Massenkommunikation ist also öffentlich, indirekt und einseitig und richtet sich an ein disperses Publikum. Doch seit den 1960ern hat sich viel getan. Das World Wide Web und die zahlreichen Möglichkeiten der Interaktivitäten brachten große Veränderungen mit sich, die die Grenzen zwischen interpersonaler und Massenkommunikation verschwimmen ließen. Kübler (2003: 124) vertritt die Meinung, dass „angesichts der einhergehenden Transformationen […] nicht mehr so eindeutig und dipodisch zwischen personaler und Massenkommunikation“, zwischen Öffentlichem und Privatem getrennt werden kann. Kübler versucht die Neuerungen in Maletzkes Definition zu integrieren bzw. diese zu aktualisieren:

 

Unter medialer Kommunikation verstehen wir die (sich mehr und mehr verbreitende) Form der Kommunikation, bei der

Tab. 2:

Definition von medialer Kommunikation (Quelle: Kübler 2003: 124; eigene Darstellung)

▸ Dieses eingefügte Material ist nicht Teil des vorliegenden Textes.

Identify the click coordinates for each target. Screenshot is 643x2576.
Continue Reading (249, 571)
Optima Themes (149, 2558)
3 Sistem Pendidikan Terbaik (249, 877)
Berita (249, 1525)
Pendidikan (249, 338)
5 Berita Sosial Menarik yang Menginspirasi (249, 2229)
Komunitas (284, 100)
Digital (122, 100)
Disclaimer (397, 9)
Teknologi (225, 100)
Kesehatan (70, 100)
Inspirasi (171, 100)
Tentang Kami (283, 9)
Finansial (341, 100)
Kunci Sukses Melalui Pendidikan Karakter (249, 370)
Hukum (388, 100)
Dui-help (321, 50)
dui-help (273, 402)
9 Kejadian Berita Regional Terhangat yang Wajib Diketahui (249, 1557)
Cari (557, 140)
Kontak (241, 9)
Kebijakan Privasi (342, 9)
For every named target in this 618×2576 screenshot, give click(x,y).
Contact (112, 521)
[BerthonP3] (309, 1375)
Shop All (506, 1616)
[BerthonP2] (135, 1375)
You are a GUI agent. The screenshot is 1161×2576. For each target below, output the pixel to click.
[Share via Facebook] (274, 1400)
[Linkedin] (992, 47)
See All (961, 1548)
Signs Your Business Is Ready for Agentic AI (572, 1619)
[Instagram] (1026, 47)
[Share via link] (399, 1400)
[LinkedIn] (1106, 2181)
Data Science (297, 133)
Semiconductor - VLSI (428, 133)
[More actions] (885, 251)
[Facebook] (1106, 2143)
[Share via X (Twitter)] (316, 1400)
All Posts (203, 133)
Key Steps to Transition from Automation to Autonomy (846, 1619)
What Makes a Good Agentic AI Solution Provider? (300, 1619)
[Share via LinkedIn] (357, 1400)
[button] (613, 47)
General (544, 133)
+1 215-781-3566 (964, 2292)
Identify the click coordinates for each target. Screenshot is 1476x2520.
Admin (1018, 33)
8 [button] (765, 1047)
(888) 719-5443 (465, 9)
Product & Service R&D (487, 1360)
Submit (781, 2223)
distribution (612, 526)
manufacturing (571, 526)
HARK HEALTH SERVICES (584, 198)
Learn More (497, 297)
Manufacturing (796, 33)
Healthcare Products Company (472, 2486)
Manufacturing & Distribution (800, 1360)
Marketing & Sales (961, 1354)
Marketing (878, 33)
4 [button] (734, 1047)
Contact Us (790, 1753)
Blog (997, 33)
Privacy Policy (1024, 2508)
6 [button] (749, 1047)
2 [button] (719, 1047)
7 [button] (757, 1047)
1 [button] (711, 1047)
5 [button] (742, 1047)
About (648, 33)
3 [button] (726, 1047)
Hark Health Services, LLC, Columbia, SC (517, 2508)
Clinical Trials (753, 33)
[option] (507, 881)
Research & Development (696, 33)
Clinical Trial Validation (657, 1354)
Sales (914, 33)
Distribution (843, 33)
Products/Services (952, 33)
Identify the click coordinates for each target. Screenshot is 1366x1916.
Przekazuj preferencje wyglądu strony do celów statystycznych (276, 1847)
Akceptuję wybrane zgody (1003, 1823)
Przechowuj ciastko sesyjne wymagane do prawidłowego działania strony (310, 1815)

Anhand der Online-Medien können diese neuen Entwicklungen am geeignetsten festgemacht werden. Das Internet ist einerseits öffentlich, d.h. von allen (mit Internetzugang) benützbar; andererseits gibt es Bereiche, die privat, etwa durch Passwörter geschützt, sind (Newsgroups, Chatrooms, Blogs usw.). Andere Merkmale der Massenkommunikation waren laut Maletzke die Einseitigkeit der Kommunikation sowie die raumzeitliche Distanz der Kommunikationspartner, die jedoch im World Wide Web zum Teil aufgebrochen scheinen.

„Elektronische Daten sind allerorts (nahezu) gleichzeitig mit ihrer Schöpfung und Eingabe verfügbar, so dass nicht nur der Zeitverzug innerhalb der Produktion, der durch diverse Phasen der Materialisierung und Gestaltung – etwa beim Druck – verursacht wird, wegfällt oder zumindest enorm reduziert wird: Letztlich fallen Produktion und Rezeption zusammen, was mit dem Begriff ‚Echtzeit‘ (Virilio 1996; Kloock 2000, 161ff.) gekennzeichnet wird; beim Internet können sie – wie im personalen Dialog – ständig wechseln. Vor allem das charakteristischste Kriterium der Massenkommunikation, die Einseitigkeit des Kommunikationstransfers, wird mehr und mehr aufgehoben – entsprechend erodiert die Dualität von personaler und Massenkommunikation.“ (Kübler 2003: 125f.)

Auch wenn der Begriff „Echtzeit“ sicherlich nicht zutrifft, da die eingegeben Daten erst übertragen werden müssen, ist die zeitliche Distanz beim Chat, beim Instant Messaging oder etwa bei der Internettelefonie tatsächlich kaum mehr wahrnehmbar.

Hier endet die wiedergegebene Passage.